The problem with market research is that it attempts to find out what the customer wants, but the customer can only answer based on experience. As such, the answer to the question is market research really effective to find solutions in an innovative world is no. We have already looked at this in Effectiveness Is Not About Faster Horses but we should consider it a little more as it is so important.
In his book Alchemy: The Surprising Power Of Ideas That Don’t Make Sense Rory Sutherland quotes David Ogilvy as saying “The trouble with market research is that people don’t think what they feel, they don’t say what they think, and they don’t do what they say.” This sums up the situation beautifully. I would also add that they don’t know what they don’t know. The problem with market research is that it assumes customers know what they want. Really innovative businesses come up with ideas that customers have never considered and the problem is that the customer doesn’t know they want them until they try and the supplier doesn’t know if they will be a success until the customer has tried them.
Take a few simple examples:
The first people to use mobile phones in the street were laughed at and even abused (the term YUPPIE came into being as a term of abuse) as a result of using them. If you had asked the average “person in the street” if they would pay over £1,000 for a mobile phone they would have told you that under no circumstances would they buy one.
If you had asked most people if they would buy a device that they put in their kitchen that would blast their food with microwave radiation before they ate it then it is unlikely you would get much of a positive response.
How can you possibly sell a car that you need to plug in every night and has a range that drops by up to 30% when it gets cold when you could have a cheaper, more efficient one with an internal combustion engine?

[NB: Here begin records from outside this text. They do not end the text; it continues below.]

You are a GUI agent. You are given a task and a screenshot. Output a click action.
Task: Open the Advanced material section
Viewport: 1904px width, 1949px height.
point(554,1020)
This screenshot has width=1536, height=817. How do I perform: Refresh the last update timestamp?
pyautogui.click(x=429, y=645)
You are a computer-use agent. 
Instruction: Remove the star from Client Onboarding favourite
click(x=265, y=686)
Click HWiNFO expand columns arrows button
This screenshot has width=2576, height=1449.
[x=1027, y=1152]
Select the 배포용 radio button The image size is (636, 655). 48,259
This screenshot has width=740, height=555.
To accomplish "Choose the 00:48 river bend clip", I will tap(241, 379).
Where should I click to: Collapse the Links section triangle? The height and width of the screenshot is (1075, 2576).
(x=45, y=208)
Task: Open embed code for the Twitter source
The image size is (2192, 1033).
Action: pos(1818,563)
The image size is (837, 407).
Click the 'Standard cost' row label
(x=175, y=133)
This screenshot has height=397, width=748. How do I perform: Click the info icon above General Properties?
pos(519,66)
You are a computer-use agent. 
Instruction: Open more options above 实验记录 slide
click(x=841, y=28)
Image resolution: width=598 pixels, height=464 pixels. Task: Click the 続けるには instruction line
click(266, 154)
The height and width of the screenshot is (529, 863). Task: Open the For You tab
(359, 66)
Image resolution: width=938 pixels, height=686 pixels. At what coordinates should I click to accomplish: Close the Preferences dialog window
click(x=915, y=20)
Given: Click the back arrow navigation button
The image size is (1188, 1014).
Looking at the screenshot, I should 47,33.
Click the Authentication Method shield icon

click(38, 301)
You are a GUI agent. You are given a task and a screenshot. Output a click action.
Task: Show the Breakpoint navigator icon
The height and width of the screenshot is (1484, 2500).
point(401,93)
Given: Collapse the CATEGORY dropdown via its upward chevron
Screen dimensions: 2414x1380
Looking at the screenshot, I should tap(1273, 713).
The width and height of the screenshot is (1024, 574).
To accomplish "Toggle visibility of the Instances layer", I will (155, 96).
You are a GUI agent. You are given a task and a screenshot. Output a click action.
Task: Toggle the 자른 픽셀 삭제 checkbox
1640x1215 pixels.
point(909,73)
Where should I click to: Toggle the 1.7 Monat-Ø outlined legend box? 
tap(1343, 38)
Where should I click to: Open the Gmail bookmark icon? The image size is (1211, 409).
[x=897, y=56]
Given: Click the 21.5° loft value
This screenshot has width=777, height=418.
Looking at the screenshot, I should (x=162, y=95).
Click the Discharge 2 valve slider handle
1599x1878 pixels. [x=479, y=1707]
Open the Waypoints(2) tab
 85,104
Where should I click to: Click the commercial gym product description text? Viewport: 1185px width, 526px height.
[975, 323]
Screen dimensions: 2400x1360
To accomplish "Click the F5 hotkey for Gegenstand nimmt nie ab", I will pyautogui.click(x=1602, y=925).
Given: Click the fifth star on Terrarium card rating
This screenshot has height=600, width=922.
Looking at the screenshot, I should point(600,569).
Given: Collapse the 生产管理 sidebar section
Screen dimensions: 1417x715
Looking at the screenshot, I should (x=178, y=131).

If you had checked on the demand for a platform where you could publicly post all the intimate details of your life and share them with complete strangers – well you get my point.
Market research works where you are trying to find out about minor changes to existing products and services but not where you are being innovative. The problem for market research is that the organisations that will win in the future are those who innovate not those who adapt. Basing what you do tomorrow on what the customer likes you to do today is not effective.
The same problem applies to old fashioned funders like the banks. Before they will look at a project they want to see evidence that there is a market. The problem is there for innovative things is none at the moment. The only evidence for existing things is that there WAS A MARKET not that it will continue. Things are changing fast. Great businesses need to build in budgets for failure as it is only by launching that they will see if something will work.
The only thing that is certain is that on this modern world the winners won’t be those who give the customer what they say they want, they will be those who give the customer what they didn’t even dream they would want until they got it and then couldn’t imagine life without it.
Whilst market research may well be effective at identifying problems it is no longer effective at finding the solution.